On June 20, workers at four of Pittsburgh’s Carnegie Museums announced their campaign to win recognition as the United Museum Workers union. Many in the labor movement associate Andrew Carnegie with violent anti-unionism, and now — only a short distance from the sites of the Homestead Strike and the 1889 Johnstown flood — workers are organizing with United Steelworkers for the right to collectively bargain.
As socialists, we believe that the union is one of the greatest tools of the working class. We stand in full support of the United Museum Workers.
Despite their work preserving priceless artifacts, pieces of art and fossils, it is not uncommon that museum workers receive wages of only $8 an hour, and with a schedule short enough that the museum can avoid covering benefits.
Even as they educate the public, workers face difficulty in developing their own knowledge and professional skills, as management obscures hiring and advancement opportunities.
The pandemic pushed these issues to a breaking point. The museum pleads poverty despite having several large endowments and a Board of Trustees that includes several politicians, UPMC executives, and numerous CEOs.
It is only appropriate that the museum workers have joined with the United Steelworkers in forming their union. For it is the blood, sweat and exploitation of steelworkers in the late 19th century that funded the creation of the Carnegie Museums.
The United Museum Workers serve an important role in preserving art, scientific collections and ideas from the past. They are scientists, educators and art handlers. They work as research lab assistants, grant writers and web developers. Visitors see them at the front desks and as event ushers. In all of these roles, they provide crucial education services and inspire people of all communities to take an interest in the world we live in.

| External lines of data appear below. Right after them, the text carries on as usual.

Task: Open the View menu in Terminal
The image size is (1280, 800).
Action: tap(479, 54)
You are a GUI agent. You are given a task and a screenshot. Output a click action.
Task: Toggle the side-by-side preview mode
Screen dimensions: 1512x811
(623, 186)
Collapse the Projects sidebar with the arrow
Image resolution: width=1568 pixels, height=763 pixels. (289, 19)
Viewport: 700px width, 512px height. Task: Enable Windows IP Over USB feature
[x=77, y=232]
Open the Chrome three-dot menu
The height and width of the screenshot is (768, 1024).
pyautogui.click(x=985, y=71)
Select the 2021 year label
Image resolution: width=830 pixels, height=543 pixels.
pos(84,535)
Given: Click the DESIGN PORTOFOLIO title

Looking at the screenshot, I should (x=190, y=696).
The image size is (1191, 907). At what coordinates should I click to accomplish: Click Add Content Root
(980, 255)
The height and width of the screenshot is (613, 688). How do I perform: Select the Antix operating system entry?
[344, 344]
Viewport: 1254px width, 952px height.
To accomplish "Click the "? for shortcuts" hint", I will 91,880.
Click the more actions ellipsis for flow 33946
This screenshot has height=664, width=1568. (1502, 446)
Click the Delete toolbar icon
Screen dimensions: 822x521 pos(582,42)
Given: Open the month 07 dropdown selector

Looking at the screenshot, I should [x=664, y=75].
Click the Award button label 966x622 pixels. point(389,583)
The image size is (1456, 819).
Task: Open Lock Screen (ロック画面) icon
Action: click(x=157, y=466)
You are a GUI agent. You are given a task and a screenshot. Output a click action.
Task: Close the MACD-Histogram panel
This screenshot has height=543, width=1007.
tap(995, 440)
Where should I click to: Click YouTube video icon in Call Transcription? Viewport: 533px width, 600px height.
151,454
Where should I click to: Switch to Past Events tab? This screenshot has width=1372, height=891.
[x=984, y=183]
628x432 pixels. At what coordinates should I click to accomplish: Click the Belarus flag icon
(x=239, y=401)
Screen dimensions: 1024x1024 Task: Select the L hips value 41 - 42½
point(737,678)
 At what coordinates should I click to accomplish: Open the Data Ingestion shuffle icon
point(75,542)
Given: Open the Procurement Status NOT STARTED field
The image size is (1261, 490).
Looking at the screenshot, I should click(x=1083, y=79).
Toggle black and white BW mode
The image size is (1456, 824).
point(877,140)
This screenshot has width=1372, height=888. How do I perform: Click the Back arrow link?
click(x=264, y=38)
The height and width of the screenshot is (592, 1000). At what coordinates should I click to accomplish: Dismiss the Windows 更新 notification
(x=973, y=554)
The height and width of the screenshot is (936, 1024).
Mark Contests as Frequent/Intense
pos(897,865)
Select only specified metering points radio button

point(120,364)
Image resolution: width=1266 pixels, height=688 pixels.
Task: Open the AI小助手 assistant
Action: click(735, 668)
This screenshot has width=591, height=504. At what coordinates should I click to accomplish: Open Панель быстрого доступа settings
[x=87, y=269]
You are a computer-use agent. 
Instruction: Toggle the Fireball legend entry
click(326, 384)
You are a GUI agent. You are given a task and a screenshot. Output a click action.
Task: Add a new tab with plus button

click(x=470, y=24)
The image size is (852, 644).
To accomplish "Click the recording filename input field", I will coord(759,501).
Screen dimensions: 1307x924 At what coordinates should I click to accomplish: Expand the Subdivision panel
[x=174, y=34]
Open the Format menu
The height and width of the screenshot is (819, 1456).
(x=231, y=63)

These workers are incredibly passionate, but that passion has been slowly drained through years of exploitation. In addition, they were forced back to work in the middle of a deadly pandemic, to put their lives at risk to keep the institution running. Many have done this without benefits like health insurance, and none have received hazard pay, while the CEO collects a half-million dollar salary (as of 2018).
The nonprofit industry is not exempt from exploitation and abuse, and their workers should not be exempt from demanding a share of the revenue they generate.
Unions give workers power to control their wages and hours, working conditions and benefits, but they also mean more: Unions change the power dynamics of the workplace and allow workers to stand against a capitalist system that exploits the working class.
Just as in the recent successful Carnegie Library union campaign, the institutions that Carnegie created out of a Gilded Age sense of philanthropy are unionizing — with workers joining together to secure a better quality of life.
While the steel mills in Homestead are long gone, the working class in Pittsburgh still fights for better wages, safer conditions and a share of power in the city’s modern industries.
-Pittsburgh DSA Labor Committee
“What does labor want? We want more schoolhouses and less jails; more books and less arsenals; more learning and less vice; more leisure and less greed; more justice and less revenge; in fact, more of the opportunities to cultivate our better natures, to make manhood more noble, womanhood more beautiful, and childhood more happy and bright.”